> [Ziel der Aufgabe]: Suchen Sie in den folgenden Datensätzen jede Zeile, die das Wort „will“ enthält, und schreiben Sie diese Zeilen unverändert ab.

^^^^

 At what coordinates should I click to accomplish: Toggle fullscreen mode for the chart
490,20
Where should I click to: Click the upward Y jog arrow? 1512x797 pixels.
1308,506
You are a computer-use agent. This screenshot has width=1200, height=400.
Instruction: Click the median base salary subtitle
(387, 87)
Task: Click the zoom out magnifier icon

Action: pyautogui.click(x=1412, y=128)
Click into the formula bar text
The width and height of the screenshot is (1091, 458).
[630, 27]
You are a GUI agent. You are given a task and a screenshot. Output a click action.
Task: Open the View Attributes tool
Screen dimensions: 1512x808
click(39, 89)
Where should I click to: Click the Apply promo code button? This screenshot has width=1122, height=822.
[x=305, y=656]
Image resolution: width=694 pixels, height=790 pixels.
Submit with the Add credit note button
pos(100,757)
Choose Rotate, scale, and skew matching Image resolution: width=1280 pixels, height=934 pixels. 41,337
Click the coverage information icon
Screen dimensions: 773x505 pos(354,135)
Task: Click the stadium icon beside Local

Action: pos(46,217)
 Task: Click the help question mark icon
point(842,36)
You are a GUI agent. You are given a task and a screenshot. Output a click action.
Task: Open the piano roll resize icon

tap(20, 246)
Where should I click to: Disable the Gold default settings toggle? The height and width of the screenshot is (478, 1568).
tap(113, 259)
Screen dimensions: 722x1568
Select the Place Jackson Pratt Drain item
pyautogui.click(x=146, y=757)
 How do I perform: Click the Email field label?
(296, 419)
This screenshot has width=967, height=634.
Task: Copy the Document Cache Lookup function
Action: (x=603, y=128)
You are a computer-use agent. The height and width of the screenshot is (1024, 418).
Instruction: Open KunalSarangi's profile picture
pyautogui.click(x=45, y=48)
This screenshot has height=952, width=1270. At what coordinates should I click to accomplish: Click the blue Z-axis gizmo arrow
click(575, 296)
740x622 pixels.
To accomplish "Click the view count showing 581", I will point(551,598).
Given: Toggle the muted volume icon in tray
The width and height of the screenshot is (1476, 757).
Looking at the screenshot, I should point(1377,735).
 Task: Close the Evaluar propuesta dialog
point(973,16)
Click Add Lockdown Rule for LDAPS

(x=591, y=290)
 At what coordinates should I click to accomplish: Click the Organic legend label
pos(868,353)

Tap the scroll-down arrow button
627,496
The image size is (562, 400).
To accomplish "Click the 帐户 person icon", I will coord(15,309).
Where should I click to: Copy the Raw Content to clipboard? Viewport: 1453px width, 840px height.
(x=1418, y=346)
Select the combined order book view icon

^^^^

> [Antwort]:
To accomplish "Click the view count showing 581", I will point(551,598).
To accomplish "Click the 帐户 person icon", I will coord(15,309).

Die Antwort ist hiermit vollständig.